## Data shown
---
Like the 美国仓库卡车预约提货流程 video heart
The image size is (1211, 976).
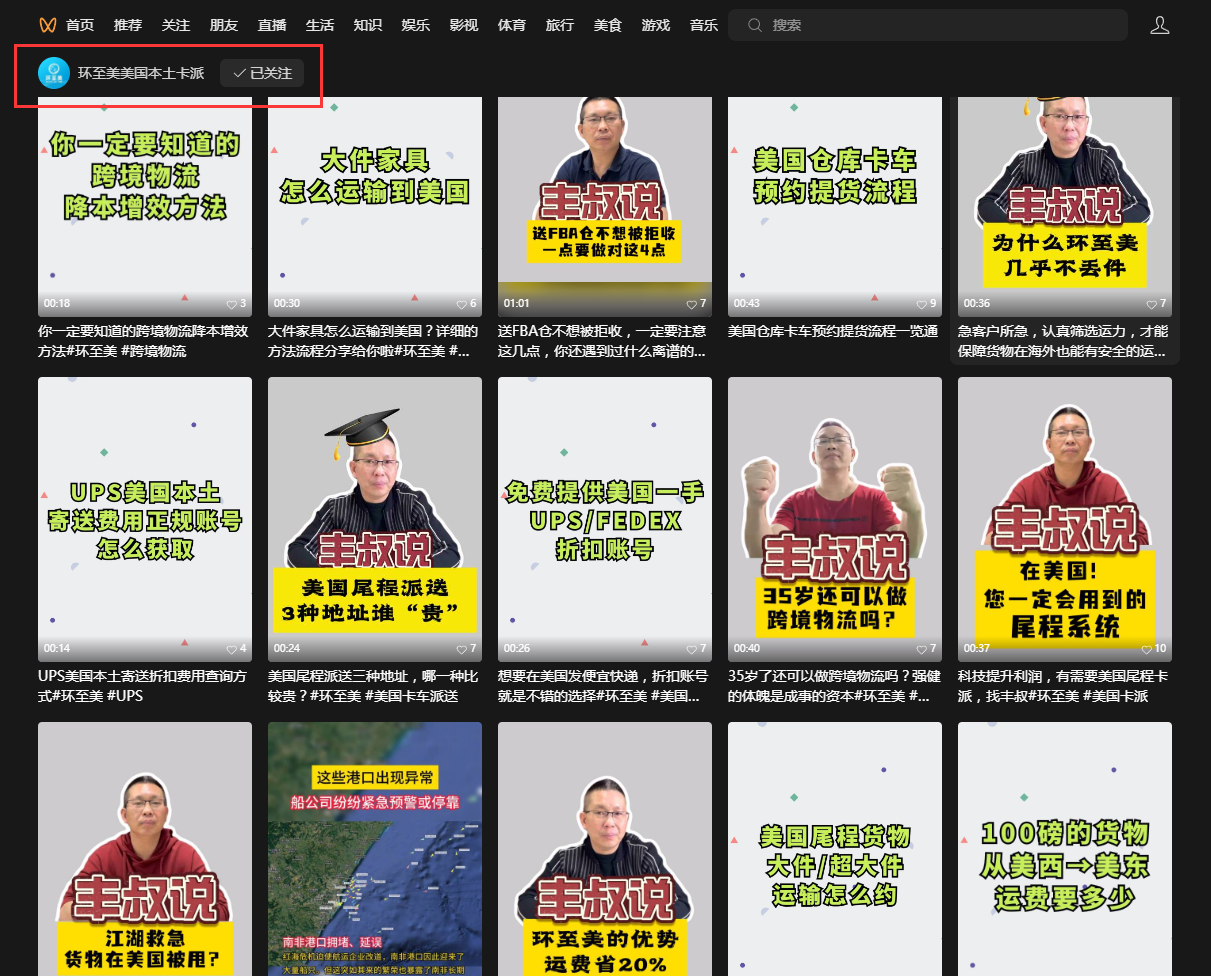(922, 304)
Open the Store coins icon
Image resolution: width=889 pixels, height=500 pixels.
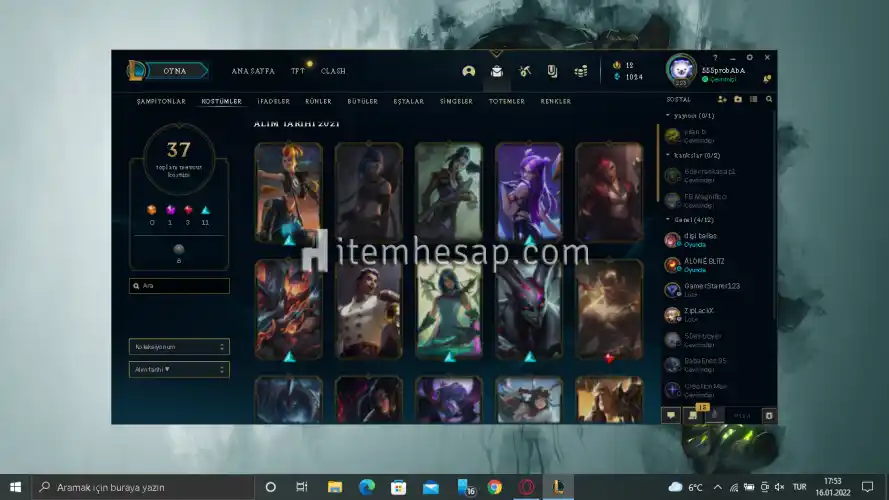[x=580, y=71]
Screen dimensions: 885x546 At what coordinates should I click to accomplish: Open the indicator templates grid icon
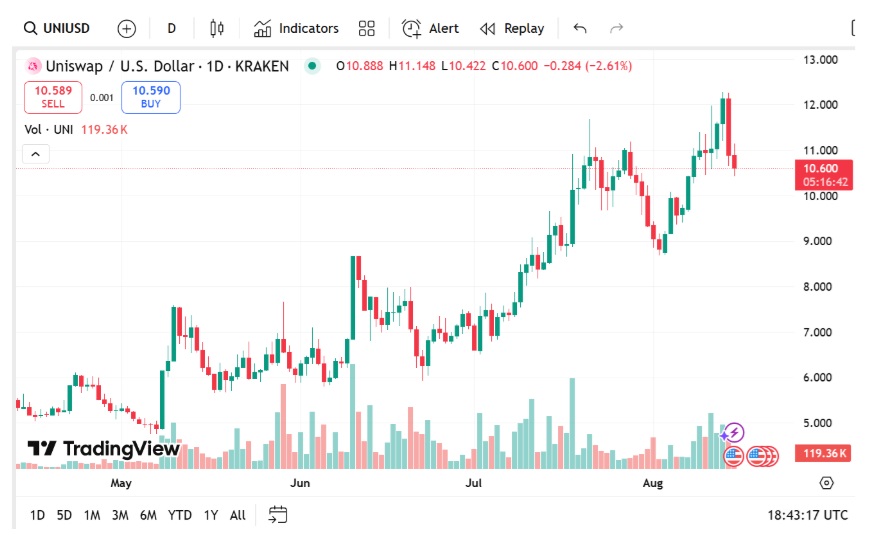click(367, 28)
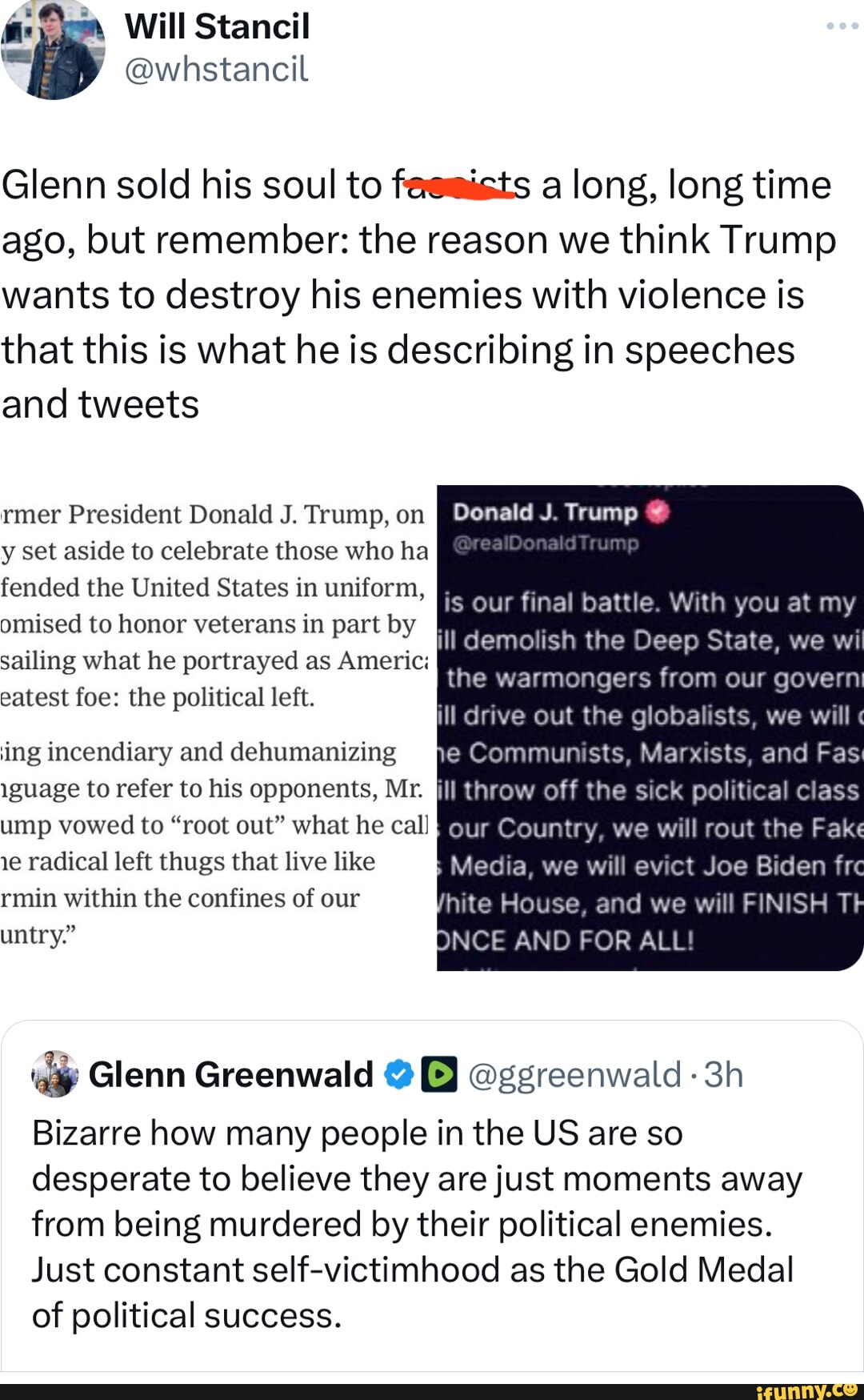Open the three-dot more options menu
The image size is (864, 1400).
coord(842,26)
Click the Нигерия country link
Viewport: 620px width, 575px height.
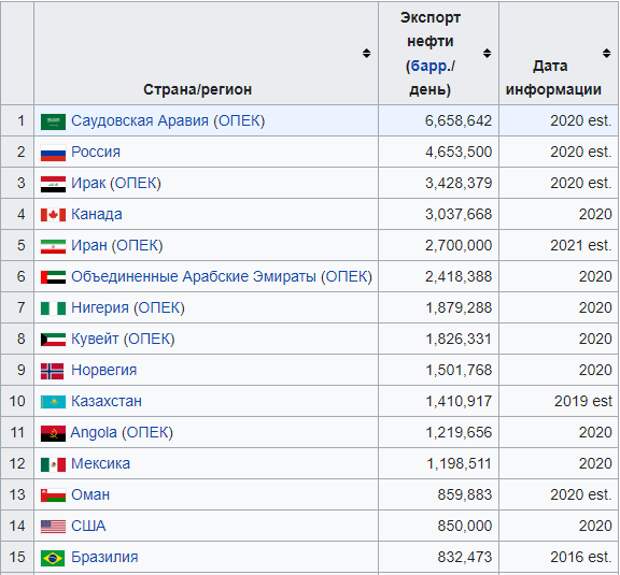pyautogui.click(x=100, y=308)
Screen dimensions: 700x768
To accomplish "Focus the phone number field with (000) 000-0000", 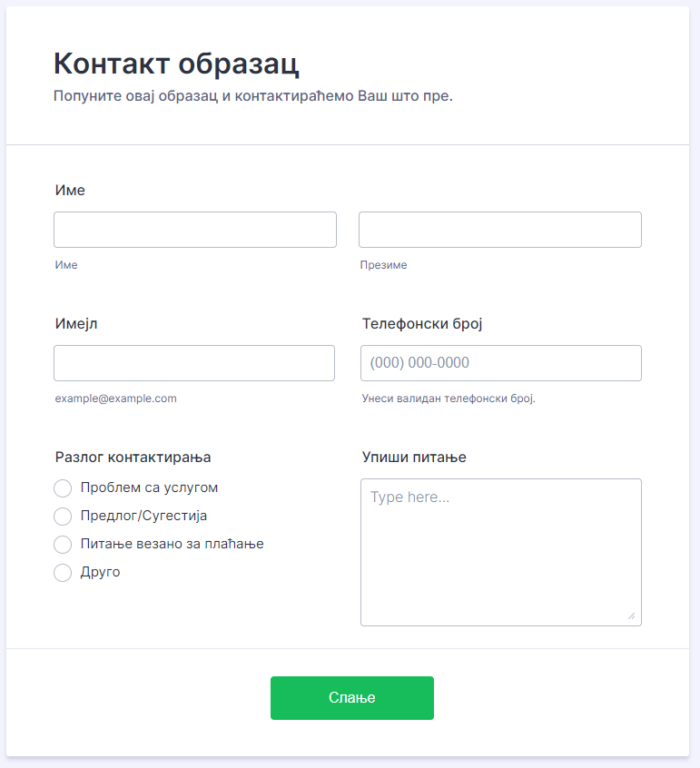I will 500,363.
---
## Action item
Only lines go in the copy, not pictures. Transcribe exactly from the start of the listing through the line containing "Click the Нигерия country link".

## Output
Like the 美国仓库卡车预约提货流程 video heart
The image size is (1211, 976).
(922, 304)
Open the Store coins icon
Image resolution: width=889 pixels, height=500 pixels.
[x=580, y=71]
Screen dimensions: 885x546 At what coordinates should I click to accomplish: Open the indicator templates grid icon
click(367, 28)
Open the three-dot more options menu
The image size is (864, 1400).
coord(842,26)
Click the Нигерия country link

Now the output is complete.